Correio braziliense, n. 20779 , 13/04/2020. Política, p.3

 

Mandetta é contra "dubiedade"

Alessandra Azevedo

13/04/2020

 

 

Em entrevista à Rede Globo, titular da pasta da Saúde reclama da incoerência do governo do qual faz parte: “O brasileiro não sabe se escuta o ministro ou o presidente”. Ele defende mais uma vez o isolamento e prevê situação crítica em maio e junho

O ministro da Saúde, Luiz Henrique Mandetta, afirmou ontem, em entrevista ao Fantástico, que a relação com o presidente Jair Bolsonaro diante da crise do coronavírus “preocupa”. Enquanto o chefe do Executivo insiste em desrespeitar as recomendações da pasta, com recorrentes episódios de contato físico e incentivo a aglomerações, Mandetta avisou que o número de infectados no país vai aumentar — a Covid-19 chegou a 22.169 casos ontem no país, com 1.223 mortes. O ápice deve ser entre maio e junho, apontou Mandetta.

O ministro considera ruim o governo ter dois discursos para a população. “Preocupa porque a população olha e fala assim ‘vem cá, será que o ministro é contra o presidente?’”, admitiu Mandetta. “Isso leva ao brasileiro a uma dubiedade. Não sabe se escuta o ministro ou o presidente”, apontou. O presidente Bolsonaro insiste em afrouxar o isolamento social, enquanto o ministério recomenda que as pessoas evitem sair de casa. O chefe da pasta disse esperar “que a validação de diferentes modelos de enfrentamento possa ser comum e termos uma ala única, unificada”.

Mandetta fez um apelo à coerência nas ações do governo que integra um dia após o presidente Bolsonaro, pela terceira vez consecutiva, ignorar as recomendações do ministro e da Organização Mundial de Saúde. No último sábado, em Águas Lindas de Goiás (GO), Bolsonaro promoveu mais uma aglomeração, ao visitar a obra de um hospital de campanha. Na ocasião, uma mulher chegou a beijar a mão dele, que não se incomodou com a atitude, mesmo com Mandetta no mesmo evento. Não foi o primeiro caso de desrespeito às regras por parte do chefe do Executivo. Na última sexta-feira, Bolsonaro limpou o nariz e, em seguida, pegou na mão de uma apoiadora em uma padaria, na Asa Norte, em Brasília. Também esteve em uma farmácia no Sudoeste.

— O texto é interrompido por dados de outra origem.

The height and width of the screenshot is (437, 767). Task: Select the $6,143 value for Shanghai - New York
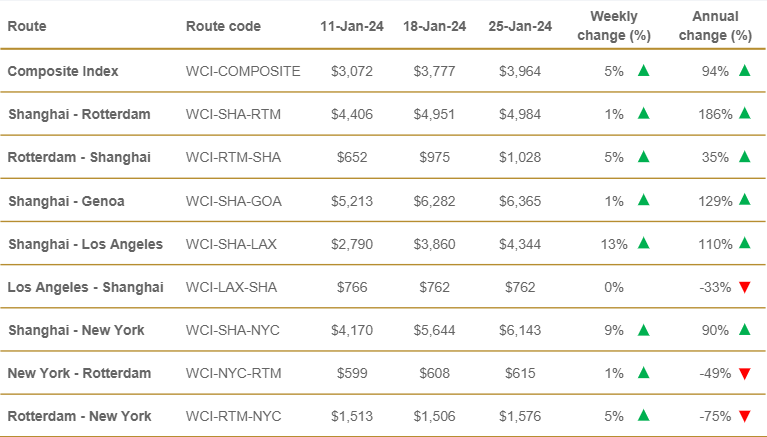[x=520, y=330]
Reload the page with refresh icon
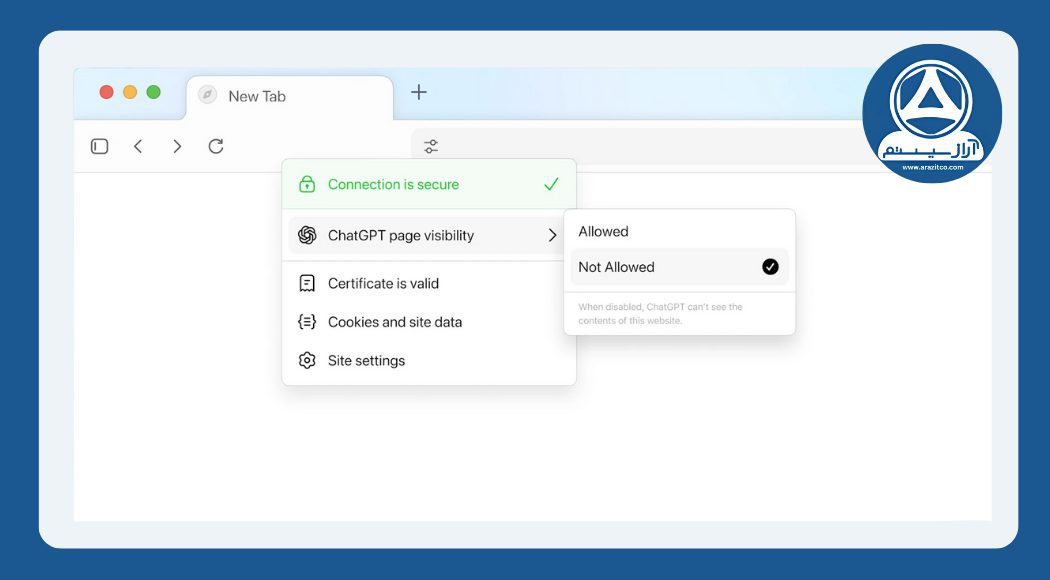The width and height of the screenshot is (1050, 580). click(x=216, y=146)
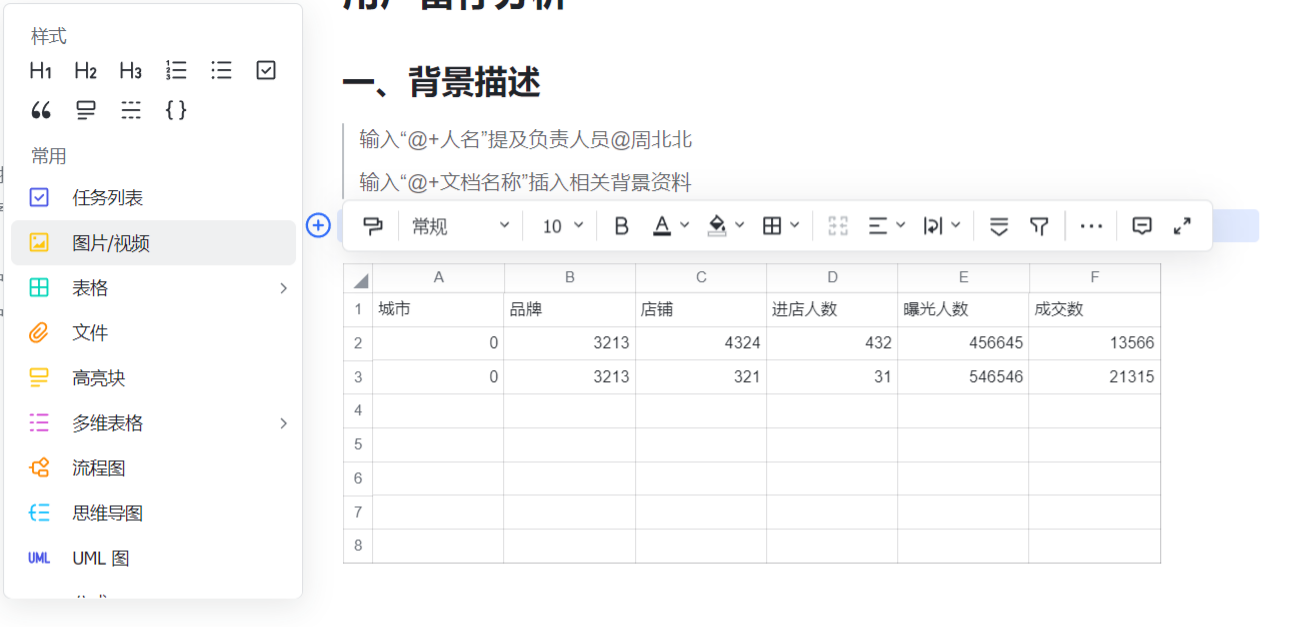Open the filter tool in the table toolbar
The image size is (1289, 627).
1039,225
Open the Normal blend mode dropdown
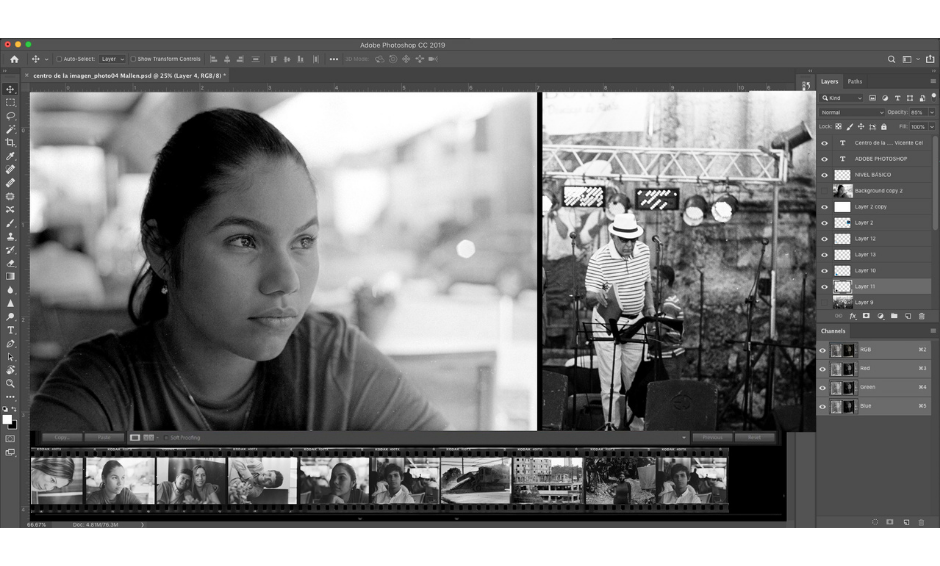Image resolution: width=940 pixels, height=566 pixels. coord(853,112)
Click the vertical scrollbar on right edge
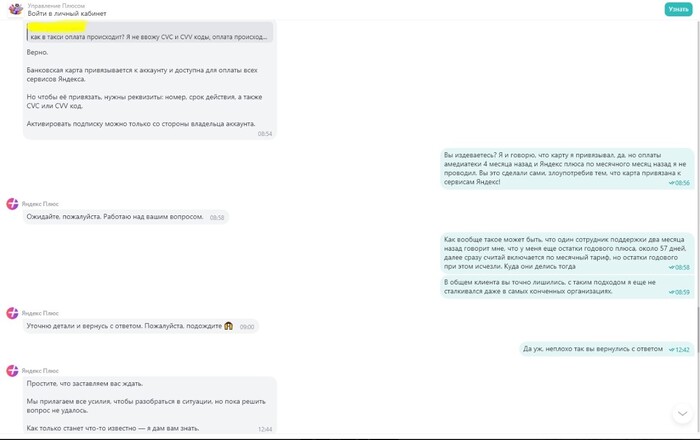 click(x=698, y=330)
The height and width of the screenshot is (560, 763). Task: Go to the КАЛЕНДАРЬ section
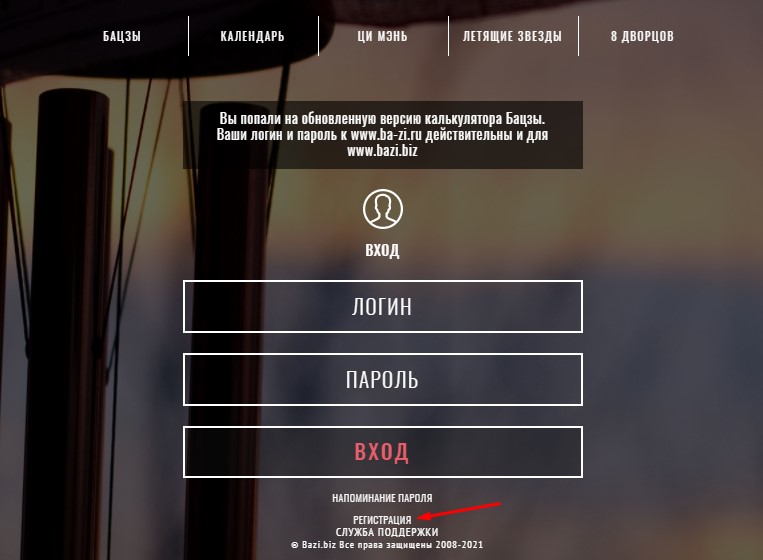pyautogui.click(x=252, y=36)
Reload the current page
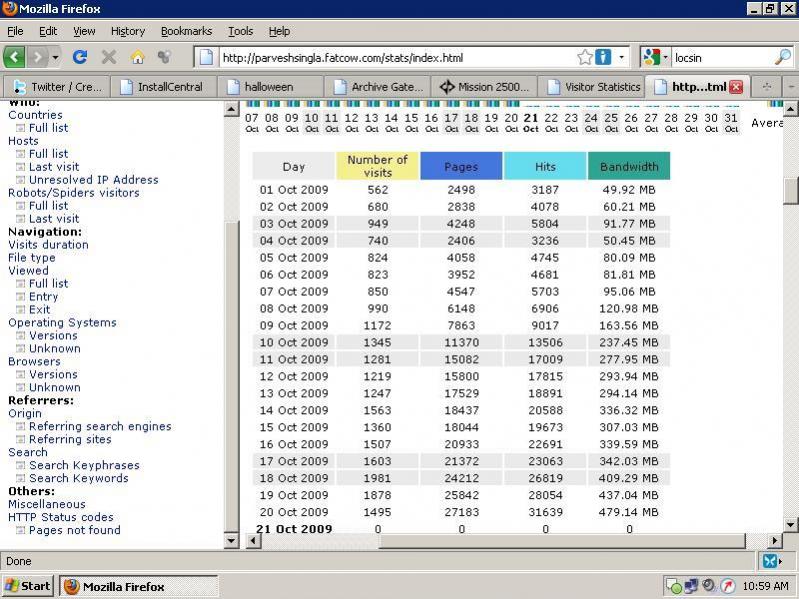The height and width of the screenshot is (599, 799). point(80,57)
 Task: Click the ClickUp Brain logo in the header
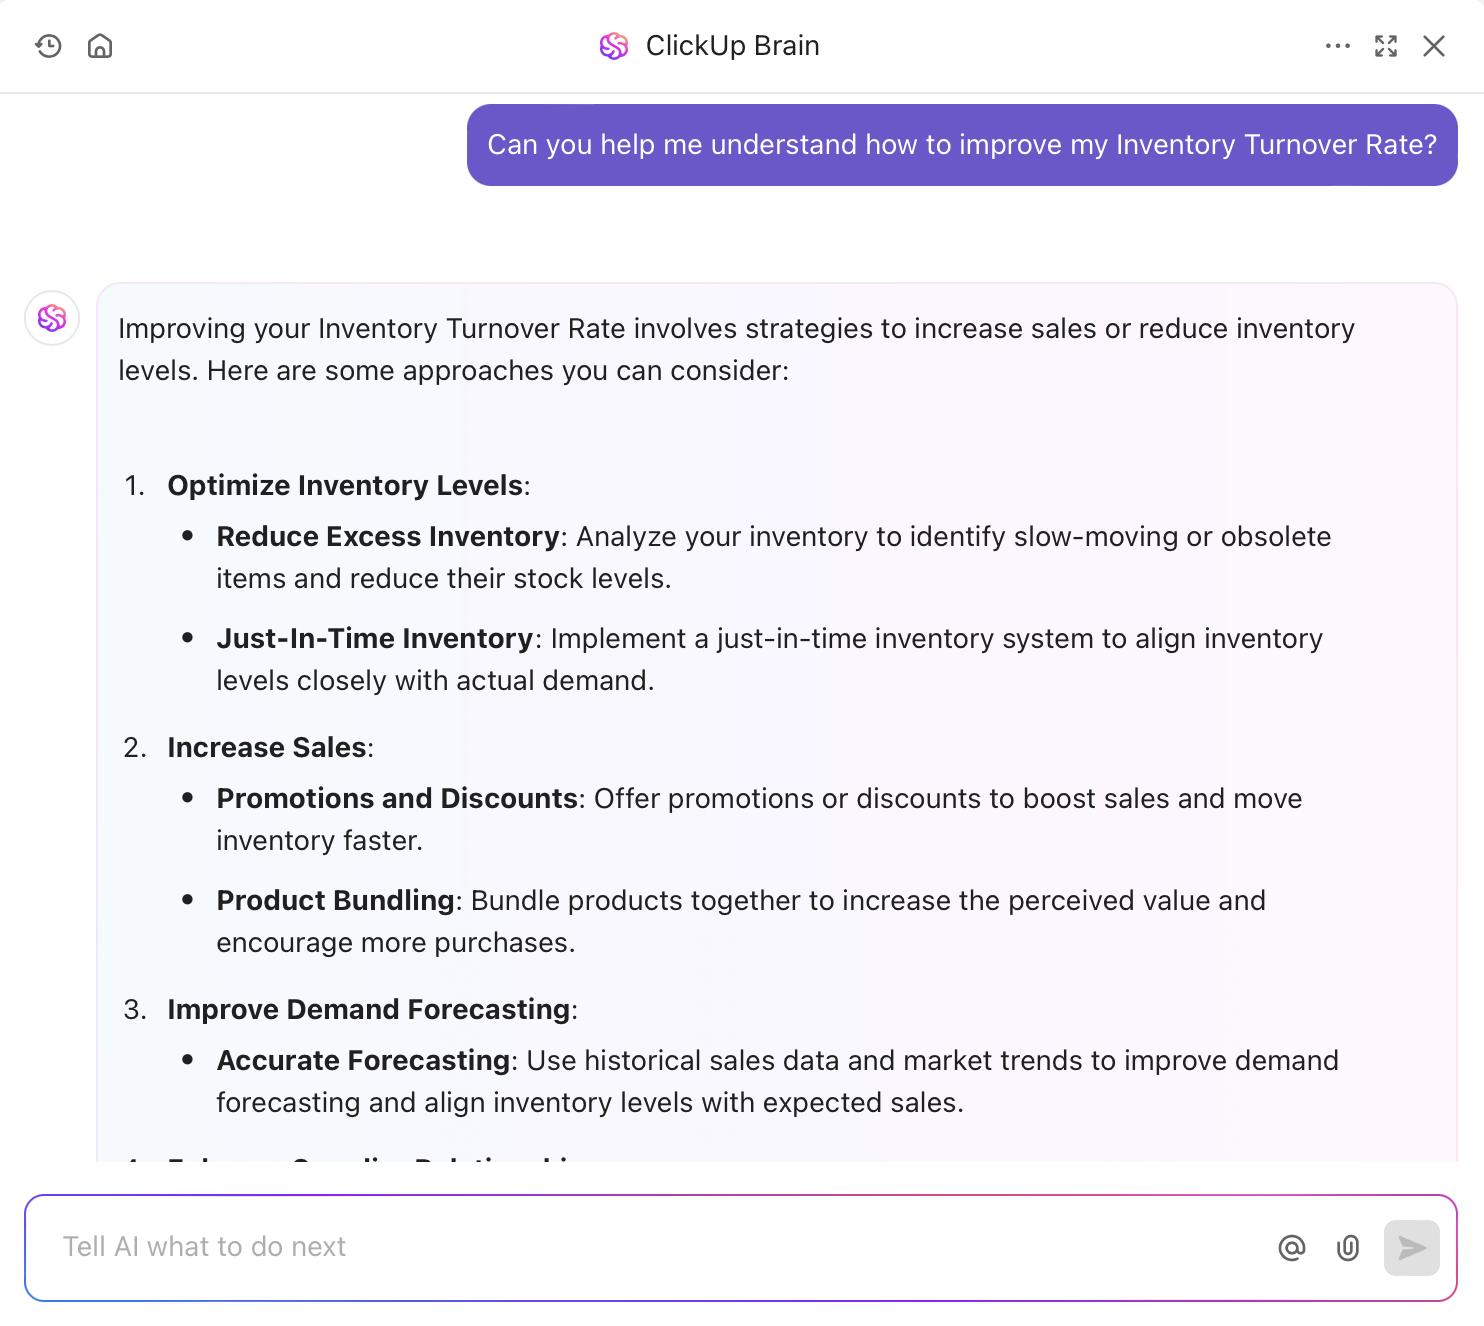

Para Mandetta, o presidente “olha muito (a questão do coronavírus) também pelo lado da economia”. “O ministério entende a economia, entende a cultura, entende a educação, mas chama pelo lado de equilíbrio e de proteção à vida”, disse. O titular da pasta da Saúde também demonstrou preocupação com a possibilidade de um “efeito cascata”, de todos os empresários, de diferentes setores, considerarem que o serviço dele “é essencial e que ele tem que trabalhar”. Apesar da ressalva, ele assegurou que “não há ninguém contra ninguém, a favor de nada” e voltou a dizer que “o nosso principal inimigo é o coronavírus”, discurso que tem reforçado nos últimos dias.

Testes insuficientes

O ministro estimou que maio e junho serão “os 60 dias mais duros para as cidades”. Apesar da subnotificação dos casos, por não haver testes para todo mundo, há cálculos matemáticos da pasta que confirmam a previsão, explicou. Ele reforçou que nenhum país tem condições de fazer exames em toda a população. “O problema é que a gente tem, hoje, um mercado extremamente concentrado e aquecido. Não tem teste suficiente no planeta Terra”, disse.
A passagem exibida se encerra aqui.